Now, the effort continues to save the ones still alive.

Stacey Taylor and others carefully handle bunnies in carriers, getting ready to transport them away from the Desert Willow Treatment Center property where roughly 30 rabbits died suspiciously over the weekend.

"Everything looks, appears to be OK today, we haven't found anything as of yet," said Stacey Taylor, founder, Bunnies Matter in Vegas Too.

Rescue groups like Bunnies Matter in Vegas Too continue working tirelessly trying to round up their furry friends.

Taylor believes the dead rabbits were intentionally poisoned.

"We're not going to go anywhere just because they're doing this, we're still going to fight for the rabbits that are left."

Fighting with some help from others volunteering to stay through the night and keep an eye out.

"We had some independent trappers come out for us," Taylor said.

"Sat here all night long until they got here today," said Ralph Mansch, animal activist.

He stepped away from his typical duties.

"I'm known as the pit bull guardian," he said.

From saving dogs to now saving bunnies.

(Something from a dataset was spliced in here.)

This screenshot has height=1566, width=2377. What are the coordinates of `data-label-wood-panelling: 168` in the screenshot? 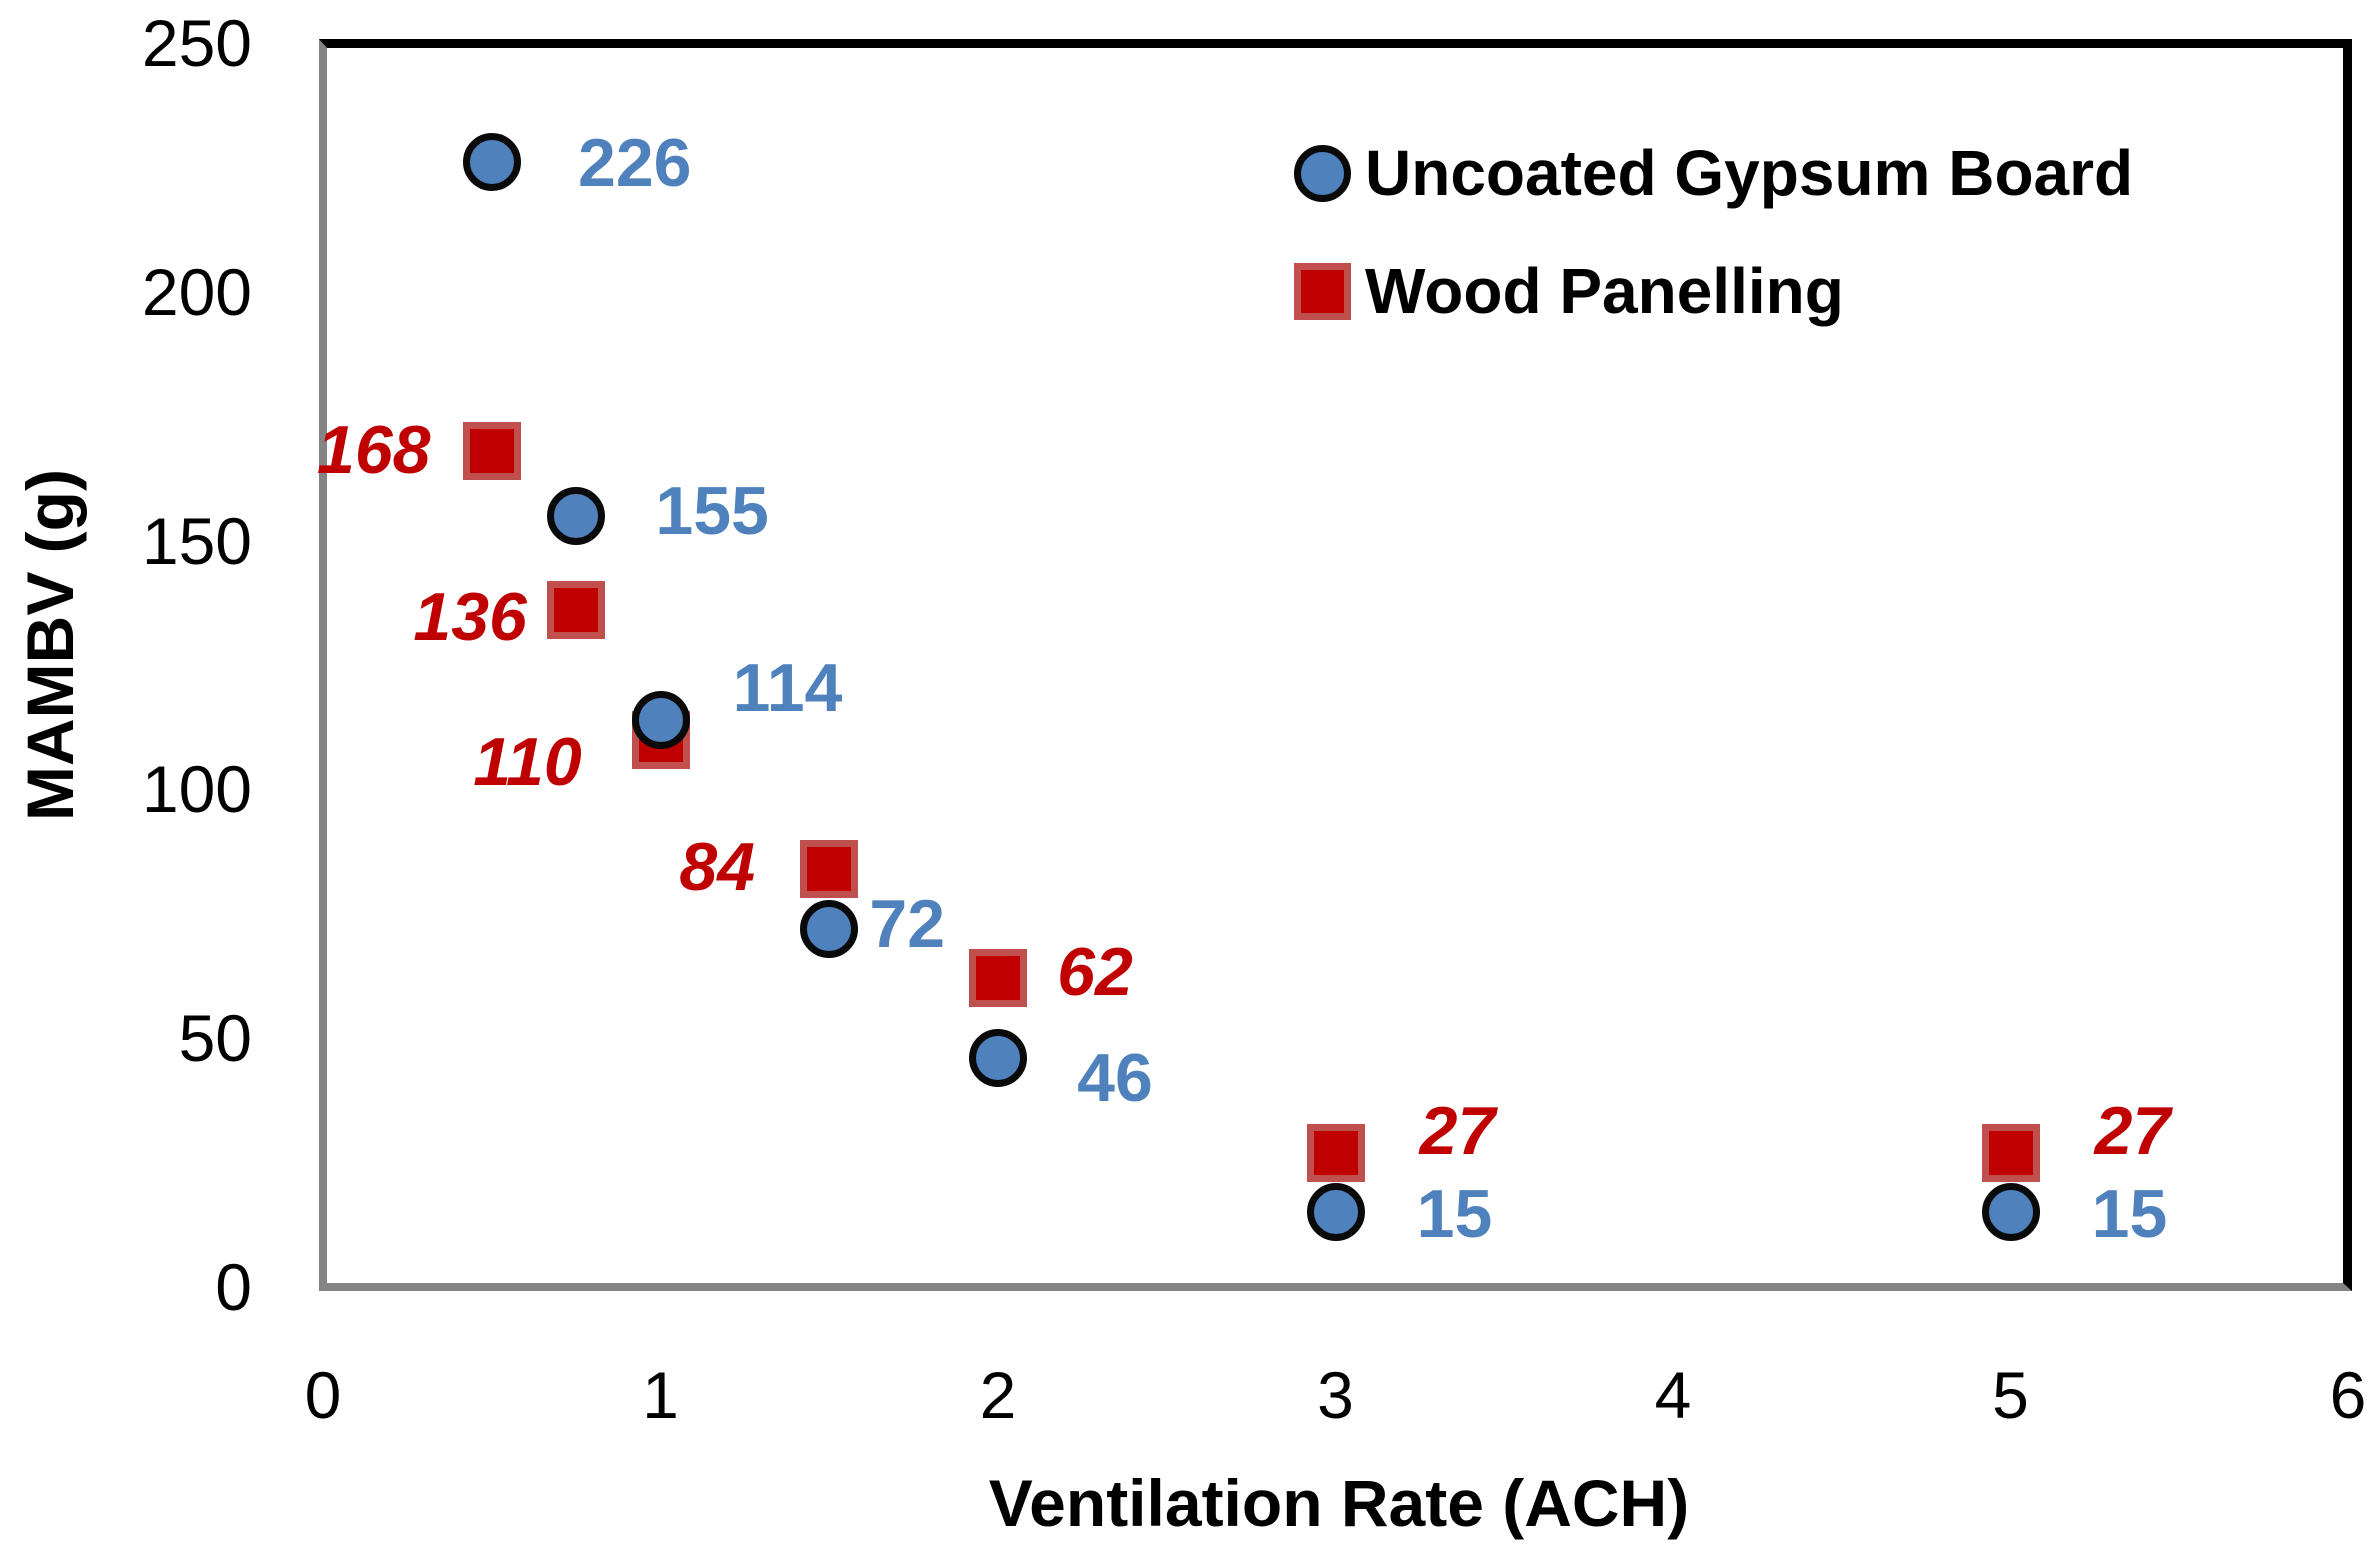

He says an unusual situation happened Monday morning during his watch.

"We had a car pull up and throw a bunch of food on the ground," Mansch said. "As I got it, picked up, I had something all over my hands, it was anti-freeze."

Taylor plans to send that off along with three dead rabbits and food collected Sunday to a lab for testing.

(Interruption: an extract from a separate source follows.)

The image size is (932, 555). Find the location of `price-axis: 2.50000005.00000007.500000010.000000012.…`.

"We are sending them off to be tested at a different facility separate from us and separate from the state," Taylor said.

They hope to get some answers as to why the rabbits may be dying. However, the focus now is to save the others and find them a fur-ever home.

Volunteers plan to continue rounding up bunnies into the evening. Some plan to even stay overnight again to keep an eye out and prevent any activity that may harm the rabbits.